ESMA FinTech report concludes most innovative business models can operate within existing rules
Regarding regulation of firms whose business models involve DLT and ICOs, the watchdog does not make additional recommendations for changes in EU regulation.

The European Securities and Markets Authority (ESMA) has earlier today published a report on the status of licencing regimes for FinTech firms across the European Union (EU).
The report is based on two surveys conducted by ESMA since January 2018, which gathered evidence from national competent authorities (NCAs) on the licensing regimes in their jurisdictions. The first survey conducted in January 2018, sought to identify potential gaps and issues in the existing EU regulatory framework. The second survey, launched in January 2019 attempted to identify the ways in which NCAs employed the concepts of ‘proportionality’ and ‘flexibility’ when licensing FinTech firms.
The Surveys confirmed that NCAs do not typically distinguish between FinTech and traditional business models in their authorisation and licensing activities.

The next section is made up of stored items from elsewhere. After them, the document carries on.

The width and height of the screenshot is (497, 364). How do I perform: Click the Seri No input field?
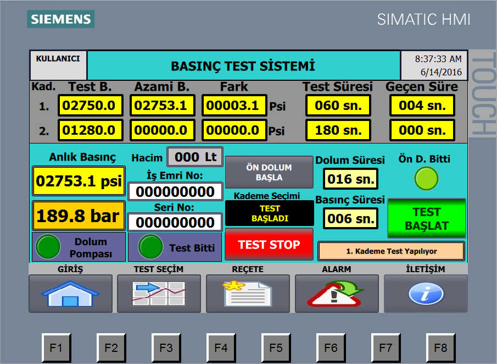(x=175, y=222)
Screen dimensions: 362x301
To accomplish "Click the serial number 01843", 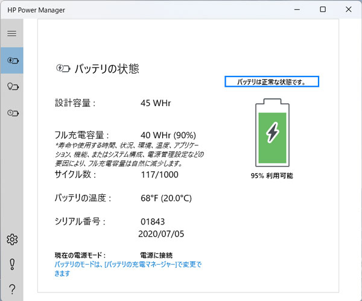I will [x=152, y=221].
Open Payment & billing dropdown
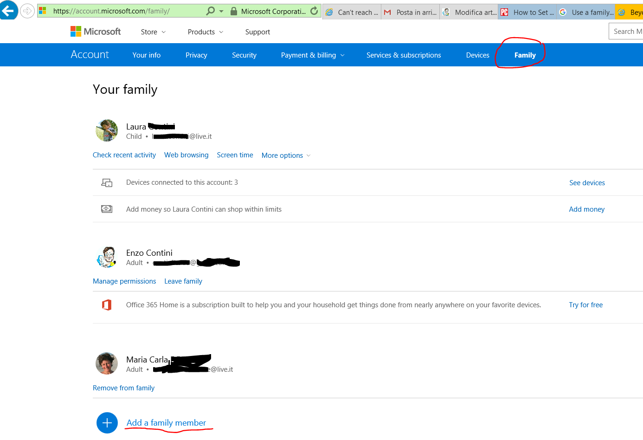The image size is (643, 440). click(x=313, y=55)
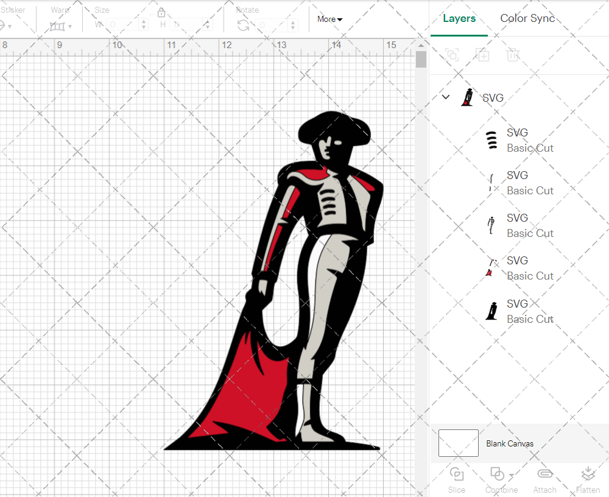Open the More dropdown

329,19
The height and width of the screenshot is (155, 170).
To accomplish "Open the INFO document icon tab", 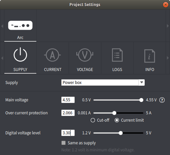I will [150, 56].
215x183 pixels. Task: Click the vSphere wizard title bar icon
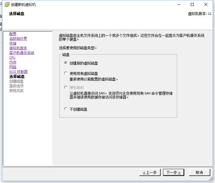tap(7, 5)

The primary area where regulatory gaps and issues have been identified by NCAs and where FinTech firms do not fit neatly within the existing rules is related to crypto-assets, ICOs and DLT. NCAs called for more clarity at the EU level with respect to the definition of financial instruments and the legal status of crypto-assets. The NCAs’ responses served to confirm ESMA’s Crypto Asset Advice that certain tokens are financial instruments and subject to the full attendant regulation, while those tokens that are not deemed financial instruments should be subject to some minimal level of regulation.
Finally, there is a continuing discussion as to the need for an EU wide holistic crowdfunding regime, particularly for crowdfunding based on non-MiFID II instruments. The regulation of crowdfunding service providers is under scrutiny by the European Parliament and the Council and is expected to facilitate a the level playing field for cross-border service providers.

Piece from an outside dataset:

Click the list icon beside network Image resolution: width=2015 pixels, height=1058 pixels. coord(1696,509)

The Report addresses one of the five action points of the European Commission FinTech Action plan, namely ESMA’s mandate ‘to map current authorising and licensing approaches for innovative FinTech business models in Europe’.
ESMA concludes that, based on the evidence gathered, that at present most innovative business models can operate within the existing EU rules, and reinforces its conclusions made in the recent reports on crypto-assets/ICOs/DLT, cyber security and innovation facilitators. However, the regulator does not make additional recommendations for changes in EU regulation at this stage, in line with the EBA and EIOPA conclusions in their respective reports.
ESMA also continues to foster supervisory convergence on the topic of crypto assets across Member States.